Wenders offers a series of vignettes or ‘takes’: Yamamoto on the eve of a big opening in Paris, polite, but shivering slightly in the chill wind of the Beaubourg balcony; Yamamoto patiently practicing his signature on a black slate mounted outside his new shop in Tokyo; Yamamoto backstage, or at the catwalk ramp, taking the applause, all the while looking like a Russian monk or gypsy violinist, a fire burning in his eyes were it not banked down by engagingly laconic remarks. Notebook on Cities and Clothes is devised as a series of reflecting mirrors, conceptual shortcuts, philosophical commonplaces and thematic metaphors.

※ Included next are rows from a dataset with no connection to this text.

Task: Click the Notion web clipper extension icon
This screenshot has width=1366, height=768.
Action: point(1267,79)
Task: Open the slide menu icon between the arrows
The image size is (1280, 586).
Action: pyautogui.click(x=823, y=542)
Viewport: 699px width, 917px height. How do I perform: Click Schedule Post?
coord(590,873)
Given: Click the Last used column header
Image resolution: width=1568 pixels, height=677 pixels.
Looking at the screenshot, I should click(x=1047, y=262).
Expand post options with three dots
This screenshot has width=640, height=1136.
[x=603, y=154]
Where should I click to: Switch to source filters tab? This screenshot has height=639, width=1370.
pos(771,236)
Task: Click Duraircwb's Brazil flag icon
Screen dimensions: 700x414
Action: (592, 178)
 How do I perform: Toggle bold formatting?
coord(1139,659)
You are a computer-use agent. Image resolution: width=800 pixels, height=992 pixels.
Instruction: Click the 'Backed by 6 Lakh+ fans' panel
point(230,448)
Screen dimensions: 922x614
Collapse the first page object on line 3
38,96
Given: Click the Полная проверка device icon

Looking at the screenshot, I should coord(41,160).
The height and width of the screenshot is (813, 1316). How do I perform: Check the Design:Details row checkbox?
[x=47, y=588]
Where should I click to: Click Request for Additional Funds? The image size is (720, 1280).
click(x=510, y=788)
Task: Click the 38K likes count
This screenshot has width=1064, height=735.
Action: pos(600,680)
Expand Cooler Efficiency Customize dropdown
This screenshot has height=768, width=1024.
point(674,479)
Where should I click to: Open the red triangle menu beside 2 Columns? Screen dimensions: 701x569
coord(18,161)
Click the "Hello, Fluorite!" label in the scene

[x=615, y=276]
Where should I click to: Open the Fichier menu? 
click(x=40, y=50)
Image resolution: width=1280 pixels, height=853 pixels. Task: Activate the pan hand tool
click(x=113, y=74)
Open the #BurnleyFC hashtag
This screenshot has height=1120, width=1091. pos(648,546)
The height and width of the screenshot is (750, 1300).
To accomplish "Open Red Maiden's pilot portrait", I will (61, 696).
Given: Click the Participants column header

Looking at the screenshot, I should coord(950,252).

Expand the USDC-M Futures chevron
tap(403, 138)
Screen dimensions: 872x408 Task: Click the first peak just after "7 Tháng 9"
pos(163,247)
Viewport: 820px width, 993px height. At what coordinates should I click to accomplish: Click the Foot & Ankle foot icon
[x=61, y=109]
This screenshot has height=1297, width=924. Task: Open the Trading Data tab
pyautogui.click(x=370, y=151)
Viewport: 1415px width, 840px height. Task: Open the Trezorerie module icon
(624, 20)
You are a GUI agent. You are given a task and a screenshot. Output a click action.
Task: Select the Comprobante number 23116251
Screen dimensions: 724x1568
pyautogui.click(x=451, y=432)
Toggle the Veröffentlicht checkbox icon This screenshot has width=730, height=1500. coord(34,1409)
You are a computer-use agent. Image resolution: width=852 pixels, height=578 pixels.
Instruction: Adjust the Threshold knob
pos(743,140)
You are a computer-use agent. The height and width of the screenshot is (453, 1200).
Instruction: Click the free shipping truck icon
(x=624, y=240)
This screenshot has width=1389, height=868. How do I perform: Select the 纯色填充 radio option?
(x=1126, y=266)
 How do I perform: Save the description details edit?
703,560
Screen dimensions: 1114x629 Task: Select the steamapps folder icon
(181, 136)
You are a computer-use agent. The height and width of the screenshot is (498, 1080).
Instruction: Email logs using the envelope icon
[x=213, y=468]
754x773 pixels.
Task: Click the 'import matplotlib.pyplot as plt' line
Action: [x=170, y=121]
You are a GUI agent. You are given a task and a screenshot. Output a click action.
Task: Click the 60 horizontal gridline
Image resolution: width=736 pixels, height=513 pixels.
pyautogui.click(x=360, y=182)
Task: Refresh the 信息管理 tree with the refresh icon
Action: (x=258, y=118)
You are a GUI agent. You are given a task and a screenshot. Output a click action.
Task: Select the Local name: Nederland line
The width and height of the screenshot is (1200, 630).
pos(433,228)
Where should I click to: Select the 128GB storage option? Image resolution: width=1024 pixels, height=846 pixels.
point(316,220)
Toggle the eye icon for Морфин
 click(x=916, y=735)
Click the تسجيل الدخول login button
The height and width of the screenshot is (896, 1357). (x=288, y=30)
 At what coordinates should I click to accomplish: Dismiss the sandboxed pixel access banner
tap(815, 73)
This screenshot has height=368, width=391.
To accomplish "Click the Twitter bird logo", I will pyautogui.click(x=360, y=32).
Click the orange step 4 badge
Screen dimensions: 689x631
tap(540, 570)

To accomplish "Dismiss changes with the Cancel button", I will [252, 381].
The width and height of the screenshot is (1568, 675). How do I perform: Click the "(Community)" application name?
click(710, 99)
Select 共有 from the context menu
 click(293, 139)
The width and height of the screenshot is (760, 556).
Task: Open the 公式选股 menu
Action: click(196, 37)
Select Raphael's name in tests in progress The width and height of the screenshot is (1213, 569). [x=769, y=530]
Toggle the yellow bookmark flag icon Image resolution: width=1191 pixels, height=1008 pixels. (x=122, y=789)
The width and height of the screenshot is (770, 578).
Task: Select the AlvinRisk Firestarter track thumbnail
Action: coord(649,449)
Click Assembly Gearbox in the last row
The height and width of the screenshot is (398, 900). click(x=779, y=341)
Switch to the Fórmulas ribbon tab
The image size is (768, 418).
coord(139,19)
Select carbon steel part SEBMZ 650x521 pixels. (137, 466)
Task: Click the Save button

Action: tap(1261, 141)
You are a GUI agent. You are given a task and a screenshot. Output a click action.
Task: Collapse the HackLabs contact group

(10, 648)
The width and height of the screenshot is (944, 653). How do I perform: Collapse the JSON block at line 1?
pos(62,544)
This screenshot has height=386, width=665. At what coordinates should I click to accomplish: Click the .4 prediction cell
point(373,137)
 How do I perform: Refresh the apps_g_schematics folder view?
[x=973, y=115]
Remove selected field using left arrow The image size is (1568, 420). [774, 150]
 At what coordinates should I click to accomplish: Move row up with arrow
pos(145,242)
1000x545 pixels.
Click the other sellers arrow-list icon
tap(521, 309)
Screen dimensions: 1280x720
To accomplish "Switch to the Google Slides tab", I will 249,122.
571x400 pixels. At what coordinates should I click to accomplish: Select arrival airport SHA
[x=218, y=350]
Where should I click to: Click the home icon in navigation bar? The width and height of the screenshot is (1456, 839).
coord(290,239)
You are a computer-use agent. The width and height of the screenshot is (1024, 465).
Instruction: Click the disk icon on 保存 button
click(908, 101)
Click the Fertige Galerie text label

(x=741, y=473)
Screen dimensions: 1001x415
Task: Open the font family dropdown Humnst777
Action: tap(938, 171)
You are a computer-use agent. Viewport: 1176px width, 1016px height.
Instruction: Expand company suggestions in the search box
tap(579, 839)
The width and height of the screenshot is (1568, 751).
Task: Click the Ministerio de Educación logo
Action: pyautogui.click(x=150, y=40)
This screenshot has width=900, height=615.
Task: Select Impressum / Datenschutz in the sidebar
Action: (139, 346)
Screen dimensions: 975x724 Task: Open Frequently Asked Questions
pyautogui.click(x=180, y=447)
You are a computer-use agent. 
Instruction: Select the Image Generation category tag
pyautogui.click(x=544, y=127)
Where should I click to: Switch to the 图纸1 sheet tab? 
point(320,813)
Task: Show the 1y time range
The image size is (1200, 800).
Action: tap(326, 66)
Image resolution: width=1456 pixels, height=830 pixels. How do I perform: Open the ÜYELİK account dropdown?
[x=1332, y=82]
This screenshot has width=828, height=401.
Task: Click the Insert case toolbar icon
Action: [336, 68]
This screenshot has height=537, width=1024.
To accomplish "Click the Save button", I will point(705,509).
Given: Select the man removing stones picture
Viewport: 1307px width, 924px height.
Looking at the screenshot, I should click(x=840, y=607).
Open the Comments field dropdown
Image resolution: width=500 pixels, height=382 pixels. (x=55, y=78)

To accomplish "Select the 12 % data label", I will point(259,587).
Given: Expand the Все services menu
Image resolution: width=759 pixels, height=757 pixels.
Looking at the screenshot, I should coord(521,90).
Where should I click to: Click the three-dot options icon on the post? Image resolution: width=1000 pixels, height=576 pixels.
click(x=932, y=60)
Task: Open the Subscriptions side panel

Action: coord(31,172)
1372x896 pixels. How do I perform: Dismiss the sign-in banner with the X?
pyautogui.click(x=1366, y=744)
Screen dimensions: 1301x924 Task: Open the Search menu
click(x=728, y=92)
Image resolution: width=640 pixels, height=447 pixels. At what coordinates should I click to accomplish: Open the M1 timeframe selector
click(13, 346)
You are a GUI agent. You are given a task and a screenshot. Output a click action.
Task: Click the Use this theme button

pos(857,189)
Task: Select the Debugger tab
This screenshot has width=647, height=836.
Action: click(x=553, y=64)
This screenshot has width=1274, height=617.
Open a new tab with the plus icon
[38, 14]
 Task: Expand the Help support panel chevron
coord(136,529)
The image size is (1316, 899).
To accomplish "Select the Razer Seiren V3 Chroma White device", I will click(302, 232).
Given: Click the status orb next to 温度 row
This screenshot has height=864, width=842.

What makes the most direct link between cities and clothes? Obviously, the cinema. By constructing a space, creating vistas and views, a world one can inhabit and be inside of, the cinema has clear affinities with architecture. But Wenders wants to get past the cliché: Tokyo at night is for him unlike any other city, because it is the flickering and transient video image, freeze-framed into neon and concrete. At the other end, the link with fashion. Not in the sense of sociological tropes about cities, cinema and fashion living off each other in a consumer culture and relentlessly ‘designed’ environments. Rather, it is an attention to surface detail, a studied transparency disguising structure and giving unmistakable contour to fabric and film that suggest to Wenders an analogy between Yamamoto’s designs and the work of a director, who shapes a skin of images that can envelop and transport an eye/I. ‘Becoming a different person in order to be more oneself’ is for Wenders the common denominator between ‘his’ cinema and Yamamoto’s designer clothes, and in both cases at the first touch or contact, one either knows if it feels right or one is repelled, or indifferent.